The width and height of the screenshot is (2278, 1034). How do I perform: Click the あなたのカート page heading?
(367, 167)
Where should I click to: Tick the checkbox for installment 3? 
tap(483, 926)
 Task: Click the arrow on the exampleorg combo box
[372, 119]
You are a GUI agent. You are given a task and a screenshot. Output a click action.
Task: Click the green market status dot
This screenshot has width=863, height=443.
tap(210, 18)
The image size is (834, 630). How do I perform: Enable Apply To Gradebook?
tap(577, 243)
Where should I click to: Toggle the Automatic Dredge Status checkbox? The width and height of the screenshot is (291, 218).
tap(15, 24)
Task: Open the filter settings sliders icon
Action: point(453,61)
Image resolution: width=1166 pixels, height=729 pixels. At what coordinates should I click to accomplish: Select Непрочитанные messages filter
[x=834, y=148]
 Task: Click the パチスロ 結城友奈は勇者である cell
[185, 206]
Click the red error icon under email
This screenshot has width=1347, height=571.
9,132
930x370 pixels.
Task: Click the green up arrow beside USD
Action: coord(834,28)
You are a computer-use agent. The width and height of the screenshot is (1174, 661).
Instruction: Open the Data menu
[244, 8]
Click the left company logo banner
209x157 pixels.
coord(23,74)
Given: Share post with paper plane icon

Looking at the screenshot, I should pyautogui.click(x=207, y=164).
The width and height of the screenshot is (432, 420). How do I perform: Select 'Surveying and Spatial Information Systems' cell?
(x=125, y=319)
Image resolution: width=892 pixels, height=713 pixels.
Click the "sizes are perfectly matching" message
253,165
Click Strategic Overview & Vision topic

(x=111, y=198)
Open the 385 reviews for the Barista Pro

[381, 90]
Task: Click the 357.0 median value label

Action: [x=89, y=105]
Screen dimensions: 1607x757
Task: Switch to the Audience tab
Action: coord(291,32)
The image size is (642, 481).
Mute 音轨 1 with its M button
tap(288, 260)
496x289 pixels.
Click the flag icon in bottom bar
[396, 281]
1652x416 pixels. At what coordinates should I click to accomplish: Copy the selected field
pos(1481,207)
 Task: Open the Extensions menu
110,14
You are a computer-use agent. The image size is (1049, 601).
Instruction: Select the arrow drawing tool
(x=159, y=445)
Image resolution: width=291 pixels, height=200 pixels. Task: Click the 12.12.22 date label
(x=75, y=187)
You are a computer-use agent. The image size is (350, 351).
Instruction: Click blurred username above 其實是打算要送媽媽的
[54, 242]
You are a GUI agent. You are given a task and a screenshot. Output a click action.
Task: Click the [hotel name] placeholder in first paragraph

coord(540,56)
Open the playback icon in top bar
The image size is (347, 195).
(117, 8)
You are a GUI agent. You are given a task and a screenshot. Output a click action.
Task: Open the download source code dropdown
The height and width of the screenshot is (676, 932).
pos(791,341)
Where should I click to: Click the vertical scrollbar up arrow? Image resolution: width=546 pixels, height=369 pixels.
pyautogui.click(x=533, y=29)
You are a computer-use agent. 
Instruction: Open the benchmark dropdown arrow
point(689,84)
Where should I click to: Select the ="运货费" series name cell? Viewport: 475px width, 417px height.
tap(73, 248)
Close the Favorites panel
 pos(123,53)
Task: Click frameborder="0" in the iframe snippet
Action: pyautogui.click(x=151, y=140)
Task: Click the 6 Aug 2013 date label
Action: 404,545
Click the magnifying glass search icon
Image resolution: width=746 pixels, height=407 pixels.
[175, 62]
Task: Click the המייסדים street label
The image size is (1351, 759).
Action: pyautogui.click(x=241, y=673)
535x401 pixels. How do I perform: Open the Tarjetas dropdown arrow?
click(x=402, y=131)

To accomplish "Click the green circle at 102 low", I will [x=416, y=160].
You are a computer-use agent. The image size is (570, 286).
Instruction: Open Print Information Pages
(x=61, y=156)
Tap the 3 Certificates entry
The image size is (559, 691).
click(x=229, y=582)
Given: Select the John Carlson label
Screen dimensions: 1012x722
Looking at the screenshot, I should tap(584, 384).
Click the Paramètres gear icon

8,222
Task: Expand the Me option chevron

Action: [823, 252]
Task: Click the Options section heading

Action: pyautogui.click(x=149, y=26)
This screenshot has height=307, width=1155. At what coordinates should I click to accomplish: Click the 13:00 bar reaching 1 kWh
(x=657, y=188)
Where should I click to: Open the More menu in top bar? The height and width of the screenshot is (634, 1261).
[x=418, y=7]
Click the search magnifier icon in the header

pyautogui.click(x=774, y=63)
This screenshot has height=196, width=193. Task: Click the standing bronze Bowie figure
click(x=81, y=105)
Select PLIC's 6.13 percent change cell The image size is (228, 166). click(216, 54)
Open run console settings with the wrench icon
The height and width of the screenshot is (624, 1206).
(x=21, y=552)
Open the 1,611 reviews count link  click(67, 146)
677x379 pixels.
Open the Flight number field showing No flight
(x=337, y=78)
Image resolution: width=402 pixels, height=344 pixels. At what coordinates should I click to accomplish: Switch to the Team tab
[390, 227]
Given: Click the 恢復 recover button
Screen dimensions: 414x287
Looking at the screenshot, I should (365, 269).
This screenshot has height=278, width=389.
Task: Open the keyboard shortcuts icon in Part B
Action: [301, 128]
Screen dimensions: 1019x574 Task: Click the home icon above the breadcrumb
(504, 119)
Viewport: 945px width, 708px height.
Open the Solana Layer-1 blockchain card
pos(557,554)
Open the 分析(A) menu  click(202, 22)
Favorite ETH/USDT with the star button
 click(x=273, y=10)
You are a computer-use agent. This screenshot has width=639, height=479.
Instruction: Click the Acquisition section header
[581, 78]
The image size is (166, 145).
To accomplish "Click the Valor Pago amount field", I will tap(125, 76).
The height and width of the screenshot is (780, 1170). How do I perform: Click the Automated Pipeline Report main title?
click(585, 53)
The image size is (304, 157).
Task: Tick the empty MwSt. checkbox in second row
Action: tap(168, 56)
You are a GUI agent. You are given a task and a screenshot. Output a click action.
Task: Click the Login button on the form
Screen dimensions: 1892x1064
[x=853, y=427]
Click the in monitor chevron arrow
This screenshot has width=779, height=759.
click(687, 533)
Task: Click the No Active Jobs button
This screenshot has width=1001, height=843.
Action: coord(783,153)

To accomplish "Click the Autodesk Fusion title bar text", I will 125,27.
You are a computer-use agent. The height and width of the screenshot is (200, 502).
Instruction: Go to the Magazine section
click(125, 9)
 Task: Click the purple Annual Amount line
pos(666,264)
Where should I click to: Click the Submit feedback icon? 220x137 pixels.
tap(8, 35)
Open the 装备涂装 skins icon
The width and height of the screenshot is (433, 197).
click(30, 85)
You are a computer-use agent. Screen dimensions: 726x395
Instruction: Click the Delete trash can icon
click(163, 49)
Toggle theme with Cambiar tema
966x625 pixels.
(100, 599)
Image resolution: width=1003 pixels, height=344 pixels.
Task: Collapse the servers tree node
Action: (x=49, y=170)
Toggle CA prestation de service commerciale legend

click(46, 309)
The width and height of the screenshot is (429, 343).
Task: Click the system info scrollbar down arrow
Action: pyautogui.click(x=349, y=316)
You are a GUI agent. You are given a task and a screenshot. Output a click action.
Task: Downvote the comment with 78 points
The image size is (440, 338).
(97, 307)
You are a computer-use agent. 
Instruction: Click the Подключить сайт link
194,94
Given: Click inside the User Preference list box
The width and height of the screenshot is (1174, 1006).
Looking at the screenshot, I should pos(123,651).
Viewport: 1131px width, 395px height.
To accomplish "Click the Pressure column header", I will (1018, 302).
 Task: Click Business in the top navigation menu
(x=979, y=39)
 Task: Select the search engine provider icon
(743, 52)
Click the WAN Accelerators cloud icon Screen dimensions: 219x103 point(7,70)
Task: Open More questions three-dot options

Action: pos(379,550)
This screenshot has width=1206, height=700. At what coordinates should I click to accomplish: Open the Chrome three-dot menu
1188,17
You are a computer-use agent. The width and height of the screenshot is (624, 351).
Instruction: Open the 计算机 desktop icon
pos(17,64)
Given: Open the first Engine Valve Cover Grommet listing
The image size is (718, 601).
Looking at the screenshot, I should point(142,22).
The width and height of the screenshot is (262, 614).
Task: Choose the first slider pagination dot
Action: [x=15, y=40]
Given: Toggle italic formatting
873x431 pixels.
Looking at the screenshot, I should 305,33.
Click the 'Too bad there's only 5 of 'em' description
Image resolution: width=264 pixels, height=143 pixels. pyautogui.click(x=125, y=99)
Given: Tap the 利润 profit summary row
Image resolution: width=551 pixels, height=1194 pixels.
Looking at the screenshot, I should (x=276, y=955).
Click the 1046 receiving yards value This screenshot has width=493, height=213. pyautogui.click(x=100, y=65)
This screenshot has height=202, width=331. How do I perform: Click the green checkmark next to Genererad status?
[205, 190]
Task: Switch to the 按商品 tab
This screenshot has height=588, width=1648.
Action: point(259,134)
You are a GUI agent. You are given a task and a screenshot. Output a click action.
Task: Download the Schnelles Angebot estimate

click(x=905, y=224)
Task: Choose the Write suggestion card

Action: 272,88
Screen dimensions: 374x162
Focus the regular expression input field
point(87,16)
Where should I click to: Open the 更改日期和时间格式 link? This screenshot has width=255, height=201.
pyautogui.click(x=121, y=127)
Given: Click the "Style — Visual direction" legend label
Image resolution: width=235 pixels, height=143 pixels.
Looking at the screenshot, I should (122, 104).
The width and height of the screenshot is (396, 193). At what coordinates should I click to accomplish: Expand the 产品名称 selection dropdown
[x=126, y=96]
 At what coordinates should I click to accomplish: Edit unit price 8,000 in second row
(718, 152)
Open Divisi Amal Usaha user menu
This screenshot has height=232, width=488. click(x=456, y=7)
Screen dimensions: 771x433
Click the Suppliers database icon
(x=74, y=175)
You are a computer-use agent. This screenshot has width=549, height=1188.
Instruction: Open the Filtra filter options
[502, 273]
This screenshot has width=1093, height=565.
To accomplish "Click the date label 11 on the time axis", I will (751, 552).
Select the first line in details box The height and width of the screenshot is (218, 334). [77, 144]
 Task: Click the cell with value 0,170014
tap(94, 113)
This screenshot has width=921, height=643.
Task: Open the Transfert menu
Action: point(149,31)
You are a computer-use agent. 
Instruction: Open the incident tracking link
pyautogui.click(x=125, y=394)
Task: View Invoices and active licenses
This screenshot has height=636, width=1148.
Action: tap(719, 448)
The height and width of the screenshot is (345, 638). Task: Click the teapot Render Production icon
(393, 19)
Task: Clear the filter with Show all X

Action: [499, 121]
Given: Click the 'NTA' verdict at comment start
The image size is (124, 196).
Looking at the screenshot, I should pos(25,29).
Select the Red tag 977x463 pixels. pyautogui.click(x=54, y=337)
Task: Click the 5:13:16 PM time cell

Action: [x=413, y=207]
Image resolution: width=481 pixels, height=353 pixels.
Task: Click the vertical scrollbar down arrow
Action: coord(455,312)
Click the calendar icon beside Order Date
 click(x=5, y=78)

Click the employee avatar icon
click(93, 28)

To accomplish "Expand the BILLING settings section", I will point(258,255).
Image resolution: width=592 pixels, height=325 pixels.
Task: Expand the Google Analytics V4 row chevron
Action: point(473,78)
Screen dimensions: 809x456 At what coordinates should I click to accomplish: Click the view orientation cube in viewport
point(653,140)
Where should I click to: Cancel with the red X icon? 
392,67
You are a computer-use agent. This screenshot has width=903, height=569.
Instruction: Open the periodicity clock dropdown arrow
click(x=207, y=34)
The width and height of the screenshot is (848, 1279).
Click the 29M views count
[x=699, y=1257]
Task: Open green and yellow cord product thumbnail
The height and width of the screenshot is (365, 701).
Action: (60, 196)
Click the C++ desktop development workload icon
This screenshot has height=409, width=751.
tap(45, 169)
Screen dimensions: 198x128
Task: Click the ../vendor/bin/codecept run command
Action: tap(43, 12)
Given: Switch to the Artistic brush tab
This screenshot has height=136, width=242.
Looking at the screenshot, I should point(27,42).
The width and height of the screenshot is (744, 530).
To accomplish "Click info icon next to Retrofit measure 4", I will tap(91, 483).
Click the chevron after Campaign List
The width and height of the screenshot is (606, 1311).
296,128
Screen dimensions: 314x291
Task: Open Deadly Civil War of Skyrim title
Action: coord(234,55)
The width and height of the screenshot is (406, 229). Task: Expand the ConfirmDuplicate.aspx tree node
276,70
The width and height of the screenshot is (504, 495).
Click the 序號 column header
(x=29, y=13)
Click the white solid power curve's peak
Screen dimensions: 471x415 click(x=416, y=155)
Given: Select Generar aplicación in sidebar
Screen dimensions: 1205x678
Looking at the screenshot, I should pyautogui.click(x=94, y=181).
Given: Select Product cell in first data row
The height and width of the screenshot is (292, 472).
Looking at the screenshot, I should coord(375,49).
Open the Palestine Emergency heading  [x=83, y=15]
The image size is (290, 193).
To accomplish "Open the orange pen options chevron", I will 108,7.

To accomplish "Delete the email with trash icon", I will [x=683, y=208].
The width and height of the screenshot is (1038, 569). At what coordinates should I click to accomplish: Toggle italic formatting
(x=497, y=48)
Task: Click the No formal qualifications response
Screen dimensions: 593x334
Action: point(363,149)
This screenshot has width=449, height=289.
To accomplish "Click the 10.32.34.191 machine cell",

* Task to complete: Exact reproduction is required. Give the lines of the data from its first line through the line containing "You are a computer-use agent. The image size is (1049, 601).", and no others.

* Written response:
The width and height of the screenshot is (2278, 1034). How do I perform: Click the あなたのカート page heading?
(367, 167)
Where should I click to: Tick the checkbox for installment 3? 
tap(483, 926)
 Task: Click the arrow on the exampleorg combo box
[372, 119]
You are a GUI agent. You are given a task and a screenshot. Output a click action.
Task: Click the green market status dot
This screenshot has width=863, height=443.
tap(210, 18)
The image size is (834, 630). How do I perform: Enable Apply To Gradebook?
tap(577, 243)
Where should I click to: Toggle the Automatic Dredge Status checkbox? The width and height of the screenshot is (291, 218).
tap(15, 24)
Task: Open the filter settings sliders icon
Action: point(453,61)
Image resolution: width=1166 pixels, height=729 pixels. At what coordinates should I click to accomplish: Select Непрочитанные messages filter
[x=834, y=148]
 Task: Click the パチスロ 結城友奈は勇者である cell
[185, 206]
Click the red error icon under email
This screenshot has width=1347, height=571.
9,132
930x370 pixels.
Task: Click the green up arrow beside USD
Action: coord(834,28)
You are a computer-use agent. The width and height of the screenshot is (1174, 661).
Instruction: Open the Data menu
[244, 8]
Click the left company logo banner
209x157 pixels.
coord(23,74)
Given: Share post with paper plane icon

Looking at the screenshot, I should pyautogui.click(x=207, y=164).
The width and height of the screenshot is (432, 420). How do I perform: Select 'Surveying and Spatial Information Systems' cell?
(x=125, y=319)
Image resolution: width=892 pixels, height=713 pixels.
Click the "sizes are perfectly matching" message
253,165
Click Strategic Overview & Vision topic

(x=111, y=198)
Open the 385 reviews for the Barista Pro

[381, 90]
Task: Click the 357.0 median value label

Action: [x=89, y=105]
Screen dimensions: 1607x757
Task: Switch to the Audience tab
Action: coord(291,32)
The image size is (642, 481).
Mute 音轨 1 with its M button
tap(288, 260)
496x289 pixels.
Click the flag icon in bottom bar
[396, 281]
1652x416 pixels. At what coordinates should I click to accomplish: Copy the selected field
pos(1481,207)
 Task: Open the Extensions menu
110,14
You are a computer-use agent. The image size is (1049, 601).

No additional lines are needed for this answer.